The addition of pembrolizumab (Keytruda, Merck), an anti-PD-1 antibody, also resulted in a higher objective response rate compared with placebo and best supportive care, with no new safety signals, results presented at Gastrointestinal Cancers Symposium showed.
“Advanced hepatocellular carcinoma is usually developed from background liver disease, like hepatitis B/C, fatty liver, nonalcoholic steatosis hepatitis (NASH) and others,” Shukui Qin, MD, PhD, director of the cancer center of Jinling Hospital and professor at Nanjing University of Chinese Medicine in China, told Healio. “The majority of patients have cirrhosis and some degree of liver function damage. It’s easier for them to develop some severe complications, like ascites, upper gastrointestinal bleeding, hepatic encephalopathy, hypoproteinemia, decreased platelet count, etc. This situation always makes HCC diagnosis, treatment and research more complex and difficult.”
Background
Pembrolizumab had shown antitumor activity and an acceptable safety profile among patients with previously treated advanced HCC in the global phase 2 KEYNOTE-224 and phase 3 KEYNOTE-240 trials. The drug received FDA accelerated approval in 2018 for patients previously treated with sorafenib (Nexavar, Bayer) based on ORR and duration of response data from KEYNOTE-224. The FDA’s Oncologic Drugs Advisory Committee voted unanimously last year in favor of maintaining the accelerated approval, and Merck officials said KEYNOTE-394 may be evaluated as a possible confirmatory study in the U.S.
Methods
KEYNOTE-394 included 453 Asian patients with advanced HCC who experienced disease progression on or could not tolerate sorafenib or oxaliplatin-based chemotherapy. The vast majority (90.7%) had received first-line treatment with sorafenib.

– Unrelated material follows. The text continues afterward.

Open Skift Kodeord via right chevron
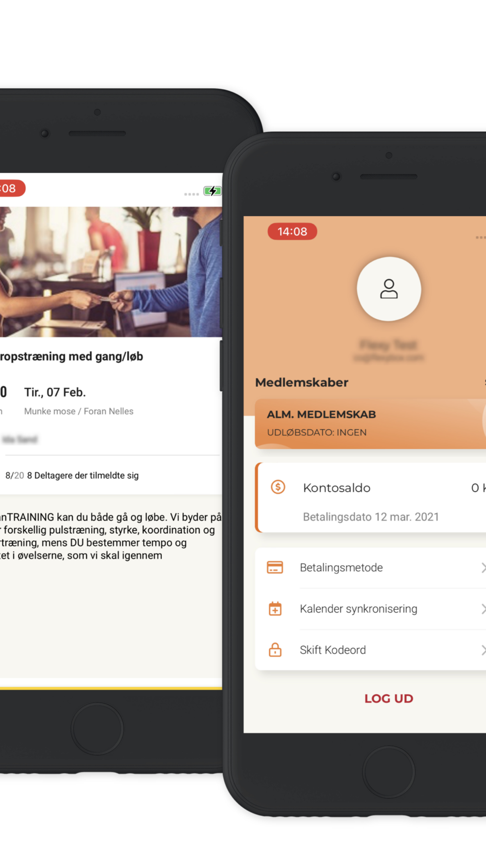486x864 pixels. click(483, 650)
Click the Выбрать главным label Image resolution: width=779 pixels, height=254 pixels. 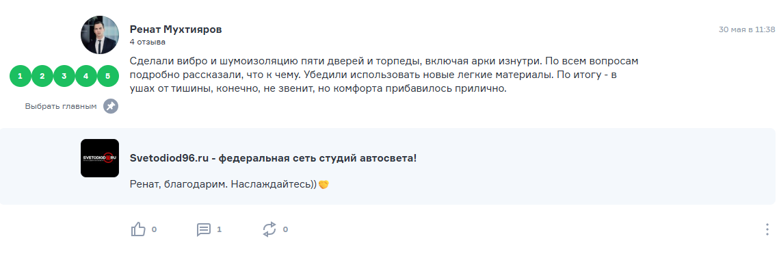click(x=61, y=106)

Researchers randomly assigned patients 2:1 to 200 mg pembrolizumab (n = 300) or placebo (n = 153) every 3 weeks for no more than 35 cycles plus best supportive care according to local guidelines. The treatment groups had similar baseline characteristics.
OS served as the primary endpoint. Secondary endpoints included PFS, ORR, duration of response, disease control rate, time to progression and safety.
Median follow-up was 33.8 months (range, 18.7-49) as of June 30, 2021, the cutoff date for final analysis.
Key findings
Results showed a statistically significant improvement in OS with pembrolizumab compared with placebo (HR = 0.79; 95% CI, 0.63-0.99). Researchers reported median OS of 14.6 months with pembrolizumab vs. 13 months with placebo and a 24-month OS rate of 34.3% vs. 24.9%.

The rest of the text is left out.